Tal afirmação dá conta de um triste despreparo/desconhecimento sobre o único assunto que o jornalismo musical deveria falar: música. É mais um desdobramento da inserção de gente estranha ao ramo, gente que não tem a noção para entender, por exemplo, que prato, talher e outros elementos “estranhos” são – e devem – ser utilizados. Você não precisa colecionar discos do Hermeto Pascoal para isso, mas precisa – PRECISA – entender do que está falando.

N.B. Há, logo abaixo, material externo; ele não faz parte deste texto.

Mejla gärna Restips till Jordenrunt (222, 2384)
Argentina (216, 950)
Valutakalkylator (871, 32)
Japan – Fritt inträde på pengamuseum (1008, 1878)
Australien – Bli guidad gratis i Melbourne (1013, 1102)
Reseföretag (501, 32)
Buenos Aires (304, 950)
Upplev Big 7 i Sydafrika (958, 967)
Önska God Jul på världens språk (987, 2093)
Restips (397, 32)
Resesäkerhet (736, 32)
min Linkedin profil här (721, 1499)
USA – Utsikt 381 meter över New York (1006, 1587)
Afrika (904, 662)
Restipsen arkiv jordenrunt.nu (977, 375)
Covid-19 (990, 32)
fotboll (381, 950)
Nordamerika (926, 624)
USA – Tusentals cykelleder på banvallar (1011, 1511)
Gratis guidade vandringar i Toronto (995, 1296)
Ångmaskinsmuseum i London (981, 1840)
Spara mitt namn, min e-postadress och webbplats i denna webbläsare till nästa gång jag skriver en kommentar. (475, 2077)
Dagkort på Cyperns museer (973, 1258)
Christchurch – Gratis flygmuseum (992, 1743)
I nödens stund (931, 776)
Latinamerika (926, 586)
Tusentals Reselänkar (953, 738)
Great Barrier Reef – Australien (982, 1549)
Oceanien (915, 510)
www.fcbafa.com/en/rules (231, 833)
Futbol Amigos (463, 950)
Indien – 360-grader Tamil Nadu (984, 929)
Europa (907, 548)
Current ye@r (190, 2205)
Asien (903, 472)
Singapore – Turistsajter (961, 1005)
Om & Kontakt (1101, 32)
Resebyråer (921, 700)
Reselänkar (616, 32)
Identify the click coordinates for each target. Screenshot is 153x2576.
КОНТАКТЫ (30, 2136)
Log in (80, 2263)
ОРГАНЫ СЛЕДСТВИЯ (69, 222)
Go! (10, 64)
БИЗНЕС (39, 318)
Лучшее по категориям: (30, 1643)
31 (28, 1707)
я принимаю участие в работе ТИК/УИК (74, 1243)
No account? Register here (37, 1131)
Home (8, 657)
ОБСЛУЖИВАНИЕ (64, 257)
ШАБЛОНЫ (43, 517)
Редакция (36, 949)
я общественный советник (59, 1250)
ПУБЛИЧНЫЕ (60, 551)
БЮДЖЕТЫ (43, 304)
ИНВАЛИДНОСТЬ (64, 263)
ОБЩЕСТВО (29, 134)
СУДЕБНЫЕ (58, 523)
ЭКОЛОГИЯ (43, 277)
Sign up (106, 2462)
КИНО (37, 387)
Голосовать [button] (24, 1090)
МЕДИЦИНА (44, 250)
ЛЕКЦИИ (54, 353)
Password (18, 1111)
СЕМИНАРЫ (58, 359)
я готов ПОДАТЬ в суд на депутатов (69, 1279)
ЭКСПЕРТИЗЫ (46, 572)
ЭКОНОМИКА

Música é coisa séria, por mais que te digam e pareça que tudo é número, clique, mercado, tendência, música é audição, acúmulo de conhecimento, percepção, entendimento e criação de um repertório que vai dar ao jornalista a capacidade de se expressar. Do contrário, gente, não dá.

 

É preciso, por exemplo, saber onde começaram as coisas. De onde vem o pai do Moreno. Saber que a carreira de Caetano vai além do “Transa” e do “Cê”, que, por sua vez, não é um disco em que o velho baiano “emula Pixies”. É preciso saber que os Novos Baianos não são, apenas, o “Acabou Chorare”. Que o melhor disco do Tim Maia não é, justamente, o que traz o grande Tião como um maluco religioso, mas um dos que o retrata como um sofredor dos assuntos do coração. É preciso ouvir, gente. É preciso ler. Escolher as fontes.

 

Certa vez, cobrindo para a própria Rolling Stone Brasil, eu vi o show do Gilberto Gil e do Stevie Wonder no Imperator, no Rio. Plateia muito seleta, apenas convidados e a imprensa. Naturalmente fui anotando as canções que Gil, depois Stevie, iam apresentando. Qual não foi minha surpresa quando a colega que estava ao lado me pediu para copiar o setlist que eu ia registrando. A partir daí, a cada novo registro, ela me perguntava: “e essa? Qual é?”. Nada contra ajudar ninguém, mas, caramba, Stevie Wonder não vem ao Brasil toda hora, certo? Que tal pesquisar, se preparar para o show? Mas não. A culpa nem é da menina, mas da editoria, da pauta, de entender o show como um acontecimento e não como um espetáculo de … música.

 

Por mais que te digam o contrário, música é coisa séria. Precisa de preparo, gente. Pra fazer e pra escrever sobre. Música não é lifestyle, não é trendsetter, não é nada dessas verborragias que te empurram por aí. Música é audição, percepção. Exige disposição para ser compreendida num nível mínimo para te credenciar para escrever a respeito. Estou desde 1996 procurando desenvolver minha escrita e minha percepção sobre este assunto tão complexo.

 

Ver alguém com privilégios e lugar de fala dizer o que foi dito sobre o prato e o talher do Moreno Veloso é ter a certeza de que o jornalismo musical hegemônico está morto e enterrado.

 

O que fazer para melhorar? Remuneração melhor, mudança de paradigmas, resgate da função formadora de opinião que a imprensa tem como uma de suas principais virtudes? Tudo isso. E mais.

 

Ainda bem que existem os sites alternativos.

CEL

Carlos Eduardo Lima (CEL) é doutorando em História Social, jornalista especializado em cultura pop e editor-chefe da Célula Pop. Como crítico musical há mais de 20 anos, já trabalhou para o site Monkeybuzz e as revistas Rolling Stone Brasil e Rock Press. Acha que o mundo acabou no início dos anos 90, mas agora sabe que poucos e bons notaram. Ainda acredita que cacetadas da vida são essenciais para a produção da arte.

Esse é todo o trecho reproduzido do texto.